Each line below needs to be duplicated without alteration.

Recorded information:

== == ==

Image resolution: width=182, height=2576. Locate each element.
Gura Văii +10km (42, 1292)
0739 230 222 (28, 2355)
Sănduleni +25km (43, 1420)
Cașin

== == ==

Written reply:
Image resolution: width=182, height=2576. Locate each element.
Gura Văii +10km (42, 1292)
0739 230 222 (28, 2355)
Sănduleni +25km (43, 1420)
Cașin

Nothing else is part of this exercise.